Saved data entries
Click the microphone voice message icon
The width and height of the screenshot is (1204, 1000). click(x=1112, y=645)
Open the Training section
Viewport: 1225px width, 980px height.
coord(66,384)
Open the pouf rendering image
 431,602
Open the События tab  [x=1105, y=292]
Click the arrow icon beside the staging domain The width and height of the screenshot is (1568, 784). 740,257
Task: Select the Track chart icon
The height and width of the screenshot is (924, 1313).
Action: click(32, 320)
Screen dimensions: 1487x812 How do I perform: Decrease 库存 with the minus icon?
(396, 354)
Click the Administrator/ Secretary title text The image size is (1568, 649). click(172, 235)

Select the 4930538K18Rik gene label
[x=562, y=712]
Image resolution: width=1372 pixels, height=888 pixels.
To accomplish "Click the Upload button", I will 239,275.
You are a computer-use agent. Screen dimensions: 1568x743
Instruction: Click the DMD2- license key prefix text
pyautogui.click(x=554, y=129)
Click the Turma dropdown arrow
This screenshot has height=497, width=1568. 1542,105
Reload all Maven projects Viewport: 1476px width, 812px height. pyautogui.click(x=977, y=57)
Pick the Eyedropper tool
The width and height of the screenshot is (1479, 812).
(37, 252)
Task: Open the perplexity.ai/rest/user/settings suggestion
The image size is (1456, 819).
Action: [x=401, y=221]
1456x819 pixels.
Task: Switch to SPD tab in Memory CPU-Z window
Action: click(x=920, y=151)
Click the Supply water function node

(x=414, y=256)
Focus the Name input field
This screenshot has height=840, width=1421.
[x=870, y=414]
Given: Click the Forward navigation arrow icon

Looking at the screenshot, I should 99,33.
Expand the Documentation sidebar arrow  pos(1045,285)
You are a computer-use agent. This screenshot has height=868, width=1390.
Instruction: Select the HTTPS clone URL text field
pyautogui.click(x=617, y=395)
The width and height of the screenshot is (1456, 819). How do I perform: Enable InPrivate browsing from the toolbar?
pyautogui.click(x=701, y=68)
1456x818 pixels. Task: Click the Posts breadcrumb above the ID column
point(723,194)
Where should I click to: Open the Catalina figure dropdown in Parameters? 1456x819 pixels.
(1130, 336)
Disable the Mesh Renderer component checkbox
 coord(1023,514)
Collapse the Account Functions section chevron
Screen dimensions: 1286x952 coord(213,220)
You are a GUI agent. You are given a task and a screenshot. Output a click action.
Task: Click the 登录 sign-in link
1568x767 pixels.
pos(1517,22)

WORK TO BE COMPLETED: Once you have counted the lines of the records holding the string "agent", state that number with no other words.

EXERCISE SOLUTION: 3